The induction of a tree

The accuracy of the tree model generated from data will depend on the data sample (i.e. the data source) used for induction. The Field Usage tab induces the tree from the Training Table. The induction algorithm of MinedTree objects is binary in that it creates a two way branch at every split in the tree. The selection of the attribute to split on at every stage in the tree building is done according to the information contents of each attribute in terms of classifying the outcome groups. The most informative attribute is selected at every branching point. For discrete attributes the value groups are split between the two branches so as to maximise the information content of the attribute. For numeric and date/time attributes the two way split is based on a threshold which is derived to maximise the information content of the attribute. When the outcome is numeric or date/time, the standard deviation of the data filtering to both branches are used as the basis for selecting the best attribute and the best threshold.

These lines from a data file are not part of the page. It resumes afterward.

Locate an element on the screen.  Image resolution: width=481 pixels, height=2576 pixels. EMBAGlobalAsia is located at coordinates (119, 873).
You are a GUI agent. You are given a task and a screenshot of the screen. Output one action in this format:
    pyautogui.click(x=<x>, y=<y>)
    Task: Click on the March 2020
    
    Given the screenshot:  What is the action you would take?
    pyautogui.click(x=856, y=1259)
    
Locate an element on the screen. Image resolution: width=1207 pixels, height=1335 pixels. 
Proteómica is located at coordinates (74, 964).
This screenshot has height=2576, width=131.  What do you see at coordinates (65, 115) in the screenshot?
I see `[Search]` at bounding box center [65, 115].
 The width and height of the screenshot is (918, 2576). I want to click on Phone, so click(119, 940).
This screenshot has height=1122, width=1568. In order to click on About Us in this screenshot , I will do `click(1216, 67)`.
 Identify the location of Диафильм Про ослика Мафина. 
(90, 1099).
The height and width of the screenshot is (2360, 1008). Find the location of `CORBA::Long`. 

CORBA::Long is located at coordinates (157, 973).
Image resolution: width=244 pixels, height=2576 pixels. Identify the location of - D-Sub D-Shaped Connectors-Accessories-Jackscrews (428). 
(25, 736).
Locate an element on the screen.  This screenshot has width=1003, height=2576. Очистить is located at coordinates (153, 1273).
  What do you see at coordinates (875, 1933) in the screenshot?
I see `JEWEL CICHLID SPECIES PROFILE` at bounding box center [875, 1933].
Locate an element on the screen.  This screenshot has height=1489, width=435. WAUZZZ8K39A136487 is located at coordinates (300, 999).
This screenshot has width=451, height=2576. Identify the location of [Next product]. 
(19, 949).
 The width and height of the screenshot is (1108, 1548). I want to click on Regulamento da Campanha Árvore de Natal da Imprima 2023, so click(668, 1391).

One of the parameters which must be specified before the induction process commences is the Minimum Examples in a branch. This figure gives the induction algorithm a criteria for stopping the creation of new branches from any given point in the tree if the number of data samples filtering to that point falls below this limit. This limit provides defence against noise in the data. In effect it will only allow branches to be developed from an acceptable number of records. Normally this figure is set depending on the total number of records (table rows) and your estimated level of noise in the data. As a guideline, set the Minimum Examples in a branch to 2% of the number of records. If you are analysing what might be considered as 'clean' data where every record counts, then you should set this figure to a small number, or even to 1. For numeric outcomes you can also set a forward pruning parameter; the F-test cut-off value. You can also set parameters to stop branching beyond a certain level of significance (the F-test for numeric outcomes and the Chi-square significance level for discrete outcomes).